Sandler and Barrymore reunite - but it's no 'Wedding Singer.'

Movies show us things that have already happened before the camera eye, so memory - which does the same thing in the mind's eye - is a subject they're well suited to. Hence all the flashbacks and nostalgia scenes in countless Hollywood pictures.

Sometimes the theme is handled in a clever way, as in "Memento," or a flashy way, as in "Total Recall," or a witty way, as the coming "Eternal Sunshine of the Spotless Mind" promises to do.

And sometimes it shouldn't be handled at all. "50 First Dates" turns a good premise into a romantic comedy that's vulgar, sentimental, and as dumb as the sea creatures the veterinarian hero cares for in a Hawaii aquarium.

Adam Sandler plays Henry, a womanizer who'll tell any lie to win a woman's attention. Then he meets Lucy (Drew Barrymore), who seems to like him - but reacts the opposite way the next time he talks to her.

It turns out brain damage has destroyed her short-term memory, so she only remembers life up until the accident that injured her. Everything more recent is erased while she sleeps at night, including her encounters with Henry, who can't get her out of his thoughts. Each day he woos her again, and each time it's a whole new start.

Meanwhile her father and brother keep her from realizing her problem by pretending it's always the same day in October. The same basketball game is on TV, and it's always her dad's birthday.

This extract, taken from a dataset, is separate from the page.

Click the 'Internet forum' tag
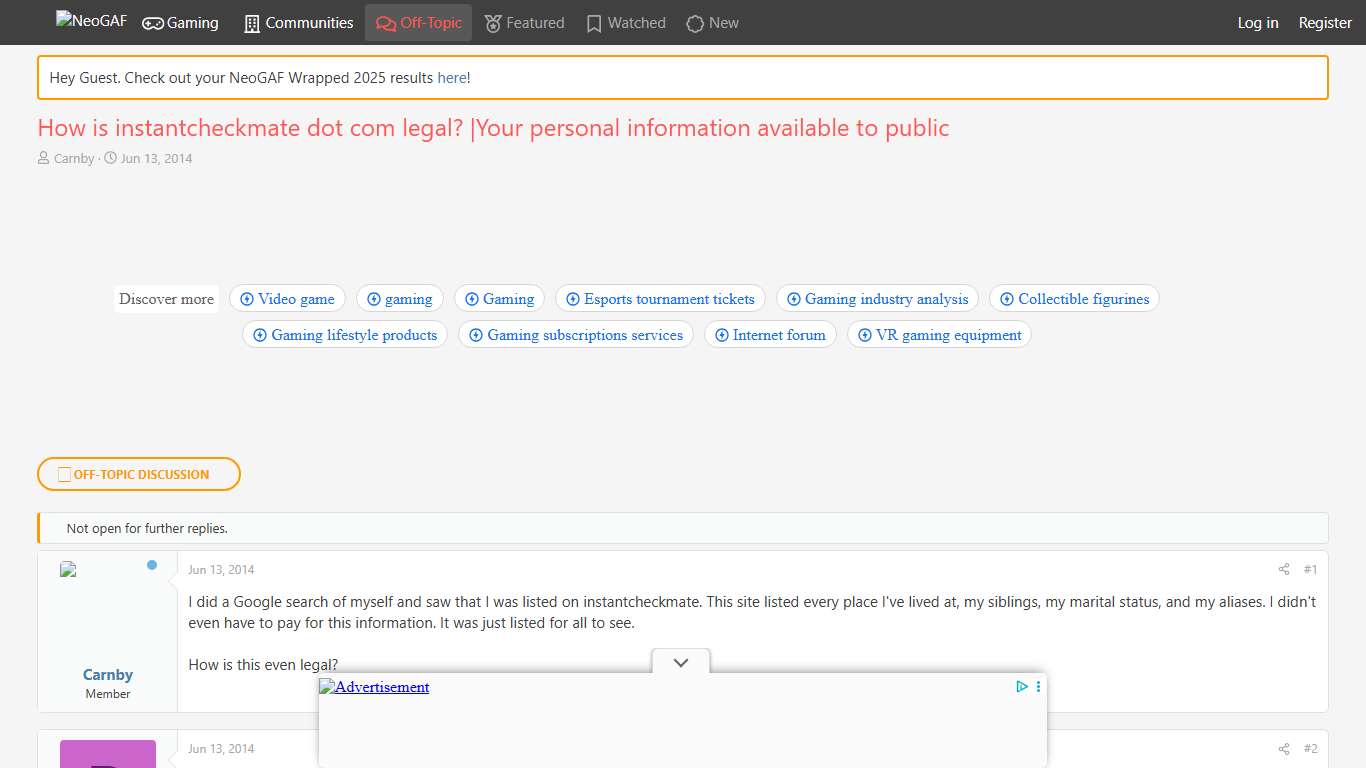The image size is (1366, 768). [770, 334]
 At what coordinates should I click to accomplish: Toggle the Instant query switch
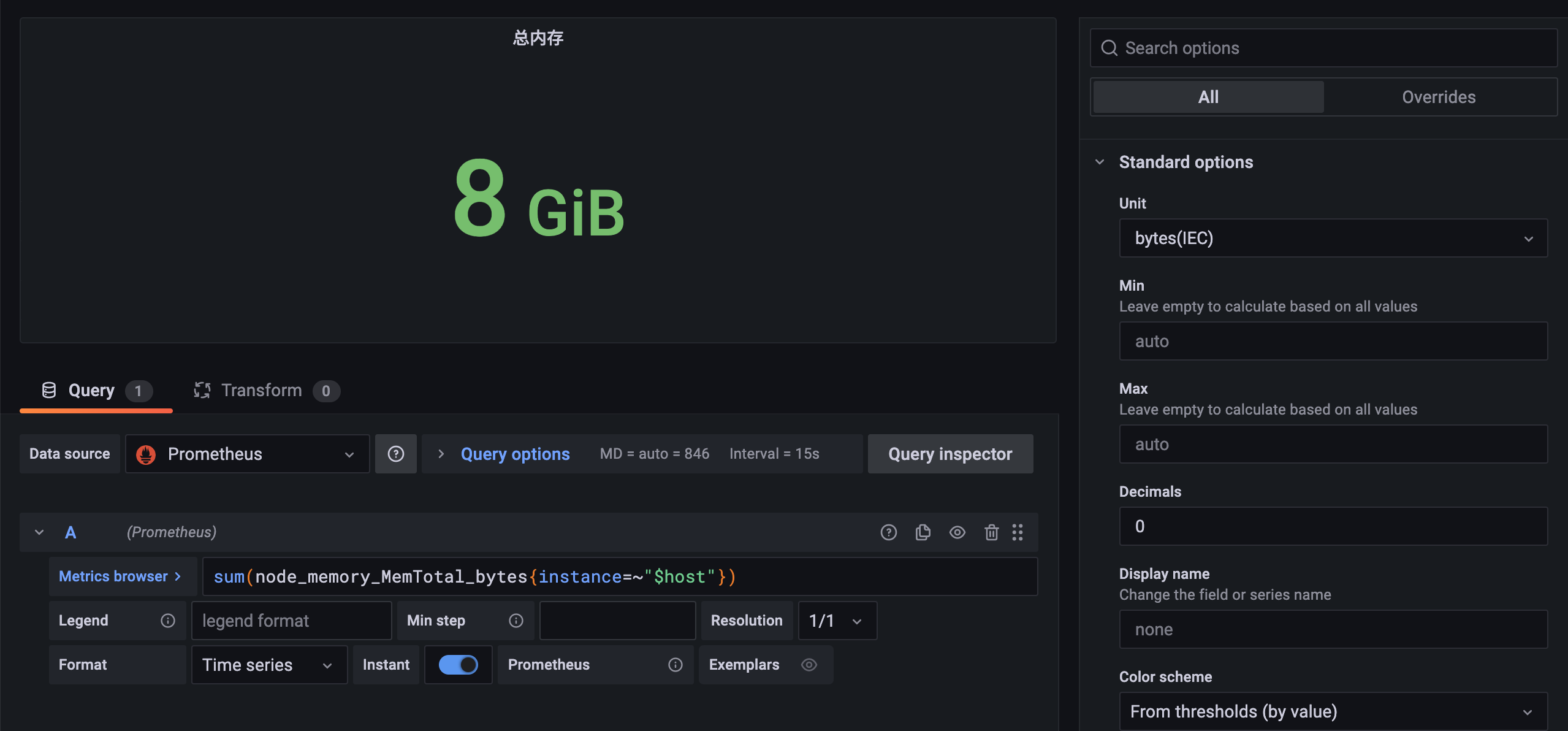(459, 665)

The movie's few amusing moments are less like "Memento" than "Groundhog Day," as Lucy's family uses her gift to her dad - a video of "The Sixth Sense," with a surprise ending that never fails to surprise her - for the umpteenth time.

There's good potential in the film's idea of a woman who can't strike up a real romance for reasons she can't control, and a man who loves her so much he'll try anything to help her. But it's hard to enjoy this when you're barraged by bathroom humor, animal stunts, and gags about a character whose memory loss is so bad he's called Ten-Second Tom.

One first date is too much for this movie. Take my advice and forget it.

Rated PG-13; contains sensuality and drugs.